FOG: In my opinion the question is not whether we can but the fact that we must be able to make shopping centers. I’ve always complained that architects like me don’t do shopping centers. That’s why I did Santa Monica Place. But, just like at EuroDisney, something got lost there too – they came in with all their stuff and it’s overwhelming. I’ve seen Roosevelt Fields. A shopping center in New York that I.M. Pei did – it’s very Miesian and it looked like IIT. Pei controlled every detail, but it failed miserably because it was too sophisticated. It was a bad shopping center. So, how do you make a good shopping center? I made Disney stronger than Santa Monica Place – its image was stronger – and the goal was not just to allow people to shop, but to actually encourage them to shop. The idea was that during the day the building would be fairly benign, but then, after 4:00 in the dull Paris sky, it would come to life and it would become irresistible. I accepted that as part of the program and I didn’t feel that I was selling out just by accepting the program. My concern was how to make architecture, instead of just building, that people would respond to and use and that would enrich their experience. Had I pushed a little harder and gotten more involved in the design of all the elements, I think it could have been different. That was my mis-calculation. I thought the strength of the building’s image could hold the stuff Disney pasted on to it, and by the time I realized it couldn’t, it was too late. In the context of Disneyland you can’t escape. But if I took this same building and put it somewhere else, including the barrage of graphics, it would be sustainable. One would have to be involved at an extreme level of detail, and avoiding Disney’s tendency to homogenize everything might even require collaboration. If Koolhaas, Eisenman, Venturi and Hollein had been building EuroDisney, I can imagine us ending up with a better thing. Not a better Disneyland. At the end of the day, I think maybe architecture and Disney don’t mix.

SL: You place a great deal of emphasis on Disney’s capacity to negate truthfulness. Is the rest of the world outside Disney so much more innocent?
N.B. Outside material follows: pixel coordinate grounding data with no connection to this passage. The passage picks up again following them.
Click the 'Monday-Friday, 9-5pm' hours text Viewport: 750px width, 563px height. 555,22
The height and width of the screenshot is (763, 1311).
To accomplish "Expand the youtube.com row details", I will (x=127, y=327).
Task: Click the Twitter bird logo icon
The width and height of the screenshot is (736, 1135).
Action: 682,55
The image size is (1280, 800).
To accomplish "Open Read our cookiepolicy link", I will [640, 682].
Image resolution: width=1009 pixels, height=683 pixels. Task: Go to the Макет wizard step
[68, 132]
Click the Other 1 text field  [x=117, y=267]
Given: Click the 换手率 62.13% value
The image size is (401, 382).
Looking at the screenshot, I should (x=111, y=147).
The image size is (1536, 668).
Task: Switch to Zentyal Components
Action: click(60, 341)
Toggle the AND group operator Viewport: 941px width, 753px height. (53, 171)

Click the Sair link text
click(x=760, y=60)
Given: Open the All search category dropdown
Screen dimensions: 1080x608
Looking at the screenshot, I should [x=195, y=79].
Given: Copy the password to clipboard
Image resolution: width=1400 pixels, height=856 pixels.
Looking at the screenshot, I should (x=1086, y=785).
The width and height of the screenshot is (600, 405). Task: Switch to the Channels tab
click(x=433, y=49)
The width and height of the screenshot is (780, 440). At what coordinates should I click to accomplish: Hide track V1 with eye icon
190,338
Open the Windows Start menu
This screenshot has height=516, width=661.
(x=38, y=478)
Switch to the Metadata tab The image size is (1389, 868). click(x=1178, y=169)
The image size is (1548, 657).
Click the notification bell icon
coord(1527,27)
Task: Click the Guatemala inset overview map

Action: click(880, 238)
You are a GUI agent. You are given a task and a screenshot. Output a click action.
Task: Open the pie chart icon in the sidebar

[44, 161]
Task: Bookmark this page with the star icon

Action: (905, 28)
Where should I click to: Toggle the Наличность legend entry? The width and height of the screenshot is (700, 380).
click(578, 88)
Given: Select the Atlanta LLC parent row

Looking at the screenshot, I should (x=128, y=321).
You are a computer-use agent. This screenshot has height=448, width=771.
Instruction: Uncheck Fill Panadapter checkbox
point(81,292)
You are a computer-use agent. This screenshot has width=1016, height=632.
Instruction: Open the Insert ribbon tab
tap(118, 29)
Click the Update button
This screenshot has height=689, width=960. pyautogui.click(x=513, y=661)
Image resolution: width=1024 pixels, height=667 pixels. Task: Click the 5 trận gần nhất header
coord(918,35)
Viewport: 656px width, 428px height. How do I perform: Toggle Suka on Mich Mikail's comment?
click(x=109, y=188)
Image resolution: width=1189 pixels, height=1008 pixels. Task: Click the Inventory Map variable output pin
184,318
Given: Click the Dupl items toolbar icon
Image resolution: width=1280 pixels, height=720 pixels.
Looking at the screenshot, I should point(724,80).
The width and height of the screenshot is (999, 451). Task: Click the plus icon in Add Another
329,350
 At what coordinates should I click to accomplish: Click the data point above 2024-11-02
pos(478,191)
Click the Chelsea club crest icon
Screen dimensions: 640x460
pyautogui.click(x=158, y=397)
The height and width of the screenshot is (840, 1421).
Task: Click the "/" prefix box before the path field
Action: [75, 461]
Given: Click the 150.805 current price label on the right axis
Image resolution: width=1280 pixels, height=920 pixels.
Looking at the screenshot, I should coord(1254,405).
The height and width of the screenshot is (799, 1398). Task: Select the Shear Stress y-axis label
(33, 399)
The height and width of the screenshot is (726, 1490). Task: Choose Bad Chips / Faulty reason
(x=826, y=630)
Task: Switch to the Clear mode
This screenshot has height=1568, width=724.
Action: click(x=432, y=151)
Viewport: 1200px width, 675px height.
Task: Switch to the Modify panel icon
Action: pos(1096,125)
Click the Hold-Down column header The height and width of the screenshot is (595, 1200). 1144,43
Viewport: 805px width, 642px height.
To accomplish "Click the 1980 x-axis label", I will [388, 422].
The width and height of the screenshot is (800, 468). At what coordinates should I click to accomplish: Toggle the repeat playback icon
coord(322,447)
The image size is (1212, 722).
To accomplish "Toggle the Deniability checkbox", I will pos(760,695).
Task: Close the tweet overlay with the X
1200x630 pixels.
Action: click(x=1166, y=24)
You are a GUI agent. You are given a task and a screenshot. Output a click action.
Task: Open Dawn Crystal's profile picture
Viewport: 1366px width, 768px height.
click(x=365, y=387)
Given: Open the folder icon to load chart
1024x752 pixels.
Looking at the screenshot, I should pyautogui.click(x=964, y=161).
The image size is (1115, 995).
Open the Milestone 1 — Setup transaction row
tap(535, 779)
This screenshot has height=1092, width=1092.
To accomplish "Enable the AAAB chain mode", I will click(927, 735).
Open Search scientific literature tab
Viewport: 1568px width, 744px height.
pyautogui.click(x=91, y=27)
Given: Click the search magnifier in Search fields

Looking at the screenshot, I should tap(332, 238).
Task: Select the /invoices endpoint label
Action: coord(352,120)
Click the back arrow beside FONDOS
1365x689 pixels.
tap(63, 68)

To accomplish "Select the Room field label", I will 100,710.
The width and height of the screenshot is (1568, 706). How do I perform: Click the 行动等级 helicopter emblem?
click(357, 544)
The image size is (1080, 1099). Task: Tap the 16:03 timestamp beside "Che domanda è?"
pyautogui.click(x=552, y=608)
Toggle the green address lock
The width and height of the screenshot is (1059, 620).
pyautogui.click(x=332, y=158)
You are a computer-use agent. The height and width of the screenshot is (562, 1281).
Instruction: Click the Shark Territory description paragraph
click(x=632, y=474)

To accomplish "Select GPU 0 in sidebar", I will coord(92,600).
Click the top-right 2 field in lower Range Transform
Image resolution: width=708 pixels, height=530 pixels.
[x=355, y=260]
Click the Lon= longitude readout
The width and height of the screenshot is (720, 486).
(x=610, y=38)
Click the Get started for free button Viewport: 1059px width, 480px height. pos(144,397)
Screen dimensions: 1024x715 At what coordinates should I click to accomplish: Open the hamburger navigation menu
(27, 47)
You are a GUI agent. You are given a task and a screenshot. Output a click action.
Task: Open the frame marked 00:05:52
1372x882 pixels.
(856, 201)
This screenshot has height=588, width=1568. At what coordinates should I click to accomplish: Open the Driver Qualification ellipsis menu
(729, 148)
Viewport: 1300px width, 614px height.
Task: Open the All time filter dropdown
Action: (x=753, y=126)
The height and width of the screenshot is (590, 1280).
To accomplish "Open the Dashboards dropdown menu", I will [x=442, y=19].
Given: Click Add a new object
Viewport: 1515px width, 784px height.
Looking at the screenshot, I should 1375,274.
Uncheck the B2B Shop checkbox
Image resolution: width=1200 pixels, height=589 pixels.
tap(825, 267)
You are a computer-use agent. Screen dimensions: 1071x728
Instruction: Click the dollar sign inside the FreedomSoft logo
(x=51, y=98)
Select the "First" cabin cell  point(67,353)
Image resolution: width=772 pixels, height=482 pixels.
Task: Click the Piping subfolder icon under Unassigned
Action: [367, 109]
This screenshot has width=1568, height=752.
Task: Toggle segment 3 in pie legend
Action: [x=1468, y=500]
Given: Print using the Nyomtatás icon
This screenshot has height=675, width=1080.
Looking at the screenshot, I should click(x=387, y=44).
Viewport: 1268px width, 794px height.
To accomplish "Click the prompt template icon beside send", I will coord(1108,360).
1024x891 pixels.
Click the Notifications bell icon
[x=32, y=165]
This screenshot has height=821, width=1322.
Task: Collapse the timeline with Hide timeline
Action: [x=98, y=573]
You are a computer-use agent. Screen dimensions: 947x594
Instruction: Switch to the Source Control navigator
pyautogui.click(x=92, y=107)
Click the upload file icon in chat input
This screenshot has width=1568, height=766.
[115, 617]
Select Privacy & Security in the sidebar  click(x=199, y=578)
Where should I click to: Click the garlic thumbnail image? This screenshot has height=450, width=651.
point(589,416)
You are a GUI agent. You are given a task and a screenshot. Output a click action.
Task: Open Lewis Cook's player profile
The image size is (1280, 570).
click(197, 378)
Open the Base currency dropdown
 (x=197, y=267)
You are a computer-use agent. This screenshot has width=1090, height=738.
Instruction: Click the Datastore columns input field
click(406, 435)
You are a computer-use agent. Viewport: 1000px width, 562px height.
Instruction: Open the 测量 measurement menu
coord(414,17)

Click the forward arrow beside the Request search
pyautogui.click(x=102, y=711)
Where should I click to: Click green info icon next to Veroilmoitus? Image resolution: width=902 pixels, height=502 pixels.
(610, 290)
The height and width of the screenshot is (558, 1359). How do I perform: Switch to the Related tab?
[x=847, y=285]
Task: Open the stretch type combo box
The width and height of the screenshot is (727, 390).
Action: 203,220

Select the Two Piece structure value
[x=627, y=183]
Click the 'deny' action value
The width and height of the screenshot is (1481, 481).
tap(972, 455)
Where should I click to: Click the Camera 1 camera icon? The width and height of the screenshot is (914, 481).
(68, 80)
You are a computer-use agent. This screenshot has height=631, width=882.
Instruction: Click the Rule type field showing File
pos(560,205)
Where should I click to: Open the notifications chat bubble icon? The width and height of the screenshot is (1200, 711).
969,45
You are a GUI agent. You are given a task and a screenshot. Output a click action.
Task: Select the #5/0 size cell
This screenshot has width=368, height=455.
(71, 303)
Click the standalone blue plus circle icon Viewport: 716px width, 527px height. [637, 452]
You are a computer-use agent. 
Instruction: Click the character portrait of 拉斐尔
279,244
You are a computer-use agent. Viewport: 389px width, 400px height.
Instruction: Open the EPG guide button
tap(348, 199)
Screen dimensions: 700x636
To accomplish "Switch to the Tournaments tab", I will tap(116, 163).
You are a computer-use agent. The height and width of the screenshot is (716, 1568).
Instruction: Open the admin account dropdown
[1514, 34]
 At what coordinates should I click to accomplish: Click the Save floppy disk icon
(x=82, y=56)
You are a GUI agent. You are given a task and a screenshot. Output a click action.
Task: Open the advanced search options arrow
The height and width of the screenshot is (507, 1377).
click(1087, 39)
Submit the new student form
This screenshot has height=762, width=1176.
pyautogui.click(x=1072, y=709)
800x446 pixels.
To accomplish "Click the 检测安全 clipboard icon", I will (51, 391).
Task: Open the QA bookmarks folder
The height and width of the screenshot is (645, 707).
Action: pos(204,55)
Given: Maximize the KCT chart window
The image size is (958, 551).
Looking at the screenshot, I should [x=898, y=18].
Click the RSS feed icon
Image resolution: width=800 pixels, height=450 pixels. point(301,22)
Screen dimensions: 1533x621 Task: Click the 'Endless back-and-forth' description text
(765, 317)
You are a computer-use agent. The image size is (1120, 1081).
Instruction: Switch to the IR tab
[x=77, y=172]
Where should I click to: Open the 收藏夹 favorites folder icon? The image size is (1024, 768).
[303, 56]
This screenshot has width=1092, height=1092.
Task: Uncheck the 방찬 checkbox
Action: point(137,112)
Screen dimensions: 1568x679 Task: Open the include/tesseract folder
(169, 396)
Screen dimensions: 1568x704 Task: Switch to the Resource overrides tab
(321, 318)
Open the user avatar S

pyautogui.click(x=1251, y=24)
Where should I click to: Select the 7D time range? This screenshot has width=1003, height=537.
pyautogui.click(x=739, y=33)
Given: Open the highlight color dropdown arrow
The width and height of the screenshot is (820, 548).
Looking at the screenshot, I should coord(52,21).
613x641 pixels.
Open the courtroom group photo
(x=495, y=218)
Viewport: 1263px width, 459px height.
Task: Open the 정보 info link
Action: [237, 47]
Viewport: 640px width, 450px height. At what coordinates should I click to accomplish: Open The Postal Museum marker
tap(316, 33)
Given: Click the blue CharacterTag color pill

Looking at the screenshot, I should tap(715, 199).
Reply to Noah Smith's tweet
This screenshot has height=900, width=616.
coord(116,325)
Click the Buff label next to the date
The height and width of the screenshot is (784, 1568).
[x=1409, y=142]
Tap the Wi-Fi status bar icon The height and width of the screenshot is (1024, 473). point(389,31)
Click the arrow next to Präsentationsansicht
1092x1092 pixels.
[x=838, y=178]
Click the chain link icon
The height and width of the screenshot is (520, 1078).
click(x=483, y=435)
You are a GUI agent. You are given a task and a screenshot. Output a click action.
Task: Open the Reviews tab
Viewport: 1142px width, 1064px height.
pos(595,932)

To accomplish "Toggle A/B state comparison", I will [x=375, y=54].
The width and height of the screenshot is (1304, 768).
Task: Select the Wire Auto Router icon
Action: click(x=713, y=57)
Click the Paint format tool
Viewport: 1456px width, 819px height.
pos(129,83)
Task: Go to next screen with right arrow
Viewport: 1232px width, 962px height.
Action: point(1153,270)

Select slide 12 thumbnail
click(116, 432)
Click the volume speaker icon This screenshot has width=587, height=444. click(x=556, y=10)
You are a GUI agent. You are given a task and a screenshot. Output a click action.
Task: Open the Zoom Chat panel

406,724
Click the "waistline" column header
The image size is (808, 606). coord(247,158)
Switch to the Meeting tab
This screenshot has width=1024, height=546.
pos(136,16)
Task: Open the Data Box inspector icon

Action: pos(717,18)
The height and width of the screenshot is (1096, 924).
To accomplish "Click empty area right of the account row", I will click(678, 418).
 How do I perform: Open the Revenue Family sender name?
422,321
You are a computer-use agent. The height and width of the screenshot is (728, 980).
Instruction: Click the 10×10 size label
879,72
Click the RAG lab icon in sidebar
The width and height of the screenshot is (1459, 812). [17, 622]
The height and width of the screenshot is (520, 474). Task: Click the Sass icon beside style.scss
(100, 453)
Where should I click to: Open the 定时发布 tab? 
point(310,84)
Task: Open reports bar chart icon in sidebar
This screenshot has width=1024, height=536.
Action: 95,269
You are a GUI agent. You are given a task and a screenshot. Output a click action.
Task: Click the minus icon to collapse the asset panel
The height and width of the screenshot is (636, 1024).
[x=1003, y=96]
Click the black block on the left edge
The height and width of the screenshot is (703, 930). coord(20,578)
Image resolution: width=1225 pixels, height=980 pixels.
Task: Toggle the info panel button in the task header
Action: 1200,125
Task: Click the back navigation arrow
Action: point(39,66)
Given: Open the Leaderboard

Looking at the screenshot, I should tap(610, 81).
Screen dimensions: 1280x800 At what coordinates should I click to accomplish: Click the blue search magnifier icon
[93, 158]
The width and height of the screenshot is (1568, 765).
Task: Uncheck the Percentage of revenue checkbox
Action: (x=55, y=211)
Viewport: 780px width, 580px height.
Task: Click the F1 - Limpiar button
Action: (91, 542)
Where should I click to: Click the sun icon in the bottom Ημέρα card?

FOG: There is a question of critical mass. Two Rodeo Drive is Disney outside of Disneyland. But then there’s Wilshire Boulevard which is simply more honest -there is a toughness about reality that you can’t fake. Some pieces along Wilshire Boulevard may be contrived, but Wilshire itself was not contrived in total. The whole is bigger than any of its parts. Disney is all chocolate sundaes and the whole simply overwhelming. Simply by being there you get covered in whipped cream. I believe in the difference between reality and illusion. To be overpowered by the real is one thing; to be overpowered by the ersatz is something else. Disney needs illusion to sell, and theirs is a seduction that uses nostalgia, but, in the end, they too are overpowered by their own images. Eisner really wants to be a patron of architecture – he would like to be a Medici, but since he exists as part of a corporate structure, defined by the bottom line; his engine can’t really be fueled by architecture. He can’t escape his own context any more than architecture can. But Eisner still represents a ray of hope – he’s a major client, he’s very smart and he’s already taken a long shot for which he should be congratulated. But what he could still do is take a leading role in getting the movie industry involved in city building. If you think of how important something like Fritz Lang’s Metropolis has been to our understanding of cities, think what it might be like if architects were encouraged to develop a three-dimensional Metropolis, if they were given a chance to update that image and find a new model appropriate to our own time. That could be exciting and Eisner could help get us there. As it stands now,  Disney’s job is to always look good in contrast to society’s degeneration. Given the rate of our social disintegration, maybe Disney will look even better in three hundred years. Maybe in that context, Eisner will seem like the Medici and Disney will look like Florence.